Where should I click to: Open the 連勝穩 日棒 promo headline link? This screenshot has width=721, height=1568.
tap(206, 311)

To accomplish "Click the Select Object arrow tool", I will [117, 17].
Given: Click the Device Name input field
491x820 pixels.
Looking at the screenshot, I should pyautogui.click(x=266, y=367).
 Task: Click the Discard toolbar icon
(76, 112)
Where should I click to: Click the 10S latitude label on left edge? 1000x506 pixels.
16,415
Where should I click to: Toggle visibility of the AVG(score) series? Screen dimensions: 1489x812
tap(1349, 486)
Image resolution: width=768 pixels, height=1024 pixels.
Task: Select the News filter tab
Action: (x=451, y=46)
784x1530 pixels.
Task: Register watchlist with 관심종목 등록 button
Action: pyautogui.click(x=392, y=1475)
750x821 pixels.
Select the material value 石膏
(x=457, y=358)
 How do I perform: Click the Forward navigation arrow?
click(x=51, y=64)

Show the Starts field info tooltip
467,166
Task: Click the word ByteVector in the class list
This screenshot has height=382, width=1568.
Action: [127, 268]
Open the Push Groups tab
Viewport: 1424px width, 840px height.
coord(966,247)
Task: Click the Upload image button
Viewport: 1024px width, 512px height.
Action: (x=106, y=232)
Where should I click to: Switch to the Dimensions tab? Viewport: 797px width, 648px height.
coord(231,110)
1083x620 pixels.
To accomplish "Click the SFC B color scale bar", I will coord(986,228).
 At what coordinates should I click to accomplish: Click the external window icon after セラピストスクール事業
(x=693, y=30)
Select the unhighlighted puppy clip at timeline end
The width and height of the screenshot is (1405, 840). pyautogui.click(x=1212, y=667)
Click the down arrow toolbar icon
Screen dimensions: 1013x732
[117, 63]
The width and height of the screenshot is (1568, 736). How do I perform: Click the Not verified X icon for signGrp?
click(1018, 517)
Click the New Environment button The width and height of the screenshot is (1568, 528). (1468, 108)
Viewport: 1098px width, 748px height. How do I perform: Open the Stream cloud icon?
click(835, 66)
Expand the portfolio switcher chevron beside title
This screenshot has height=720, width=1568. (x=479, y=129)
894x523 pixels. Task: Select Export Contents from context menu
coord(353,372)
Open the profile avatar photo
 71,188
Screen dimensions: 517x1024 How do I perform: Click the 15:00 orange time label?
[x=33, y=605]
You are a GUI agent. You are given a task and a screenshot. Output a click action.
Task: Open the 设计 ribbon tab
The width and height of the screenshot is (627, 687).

--------------------

= WRITTEN INSTRUCTION =
Retype the entries verbatim, starting at the line that contains "How do I perform: Click the Forward" and continuing through the last line of the entries.

= RESULT OF THE TASK =
 How do I perform: Click the Forward navigation arrow?
click(x=51, y=64)

Show the Starts field info tooltip
467,166
Task: Click the word ByteVector in the class list
This screenshot has height=382, width=1568.
Action: [127, 268]
Open the Push Groups tab
Viewport: 1424px width, 840px height.
coord(966,247)
Task: Click the Upload image button
Viewport: 1024px width, 512px height.
Action: (x=106, y=232)
Where should I click to: Switch to the Dimensions tab? Viewport: 797px width, 648px height.
coord(231,110)
1083x620 pixels.
To accomplish "Click the SFC B color scale bar", I will coord(986,228).
 At what coordinates should I click to accomplish: Click the external window icon after セラピストスクール事業
(x=693, y=30)
Select the unhighlighted puppy clip at timeline end
The width and height of the screenshot is (1405, 840). pyautogui.click(x=1212, y=667)
Click the down arrow toolbar icon
Screen dimensions: 1013x732
[117, 63]
The width and height of the screenshot is (1568, 736). How do I perform: Click the Not verified X icon for signGrp?
click(1018, 517)
Click the New Environment button The width and height of the screenshot is (1568, 528). (1468, 108)
Viewport: 1098px width, 748px height. How do I perform: Open the Stream cloud icon?
click(835, 66)
Expand the portfolio switcher chevron beside title
This screenshot has height=720, width=1568. (x=479, y=129)
894x523 pixels. Task: Select Export Contents from context menu
coord(353,372)
Open the profile avatar photo
 71,188
Screen dimensions: 517x1024 How do I perform: Click the 15:00 orange time label?
[x=33, y=605]
You are a GUI agent. You are given a task and a screenshot. Output a click action.
Task: Open the 设计 ribbon tab
The width and height of the screenshot is (627, 687).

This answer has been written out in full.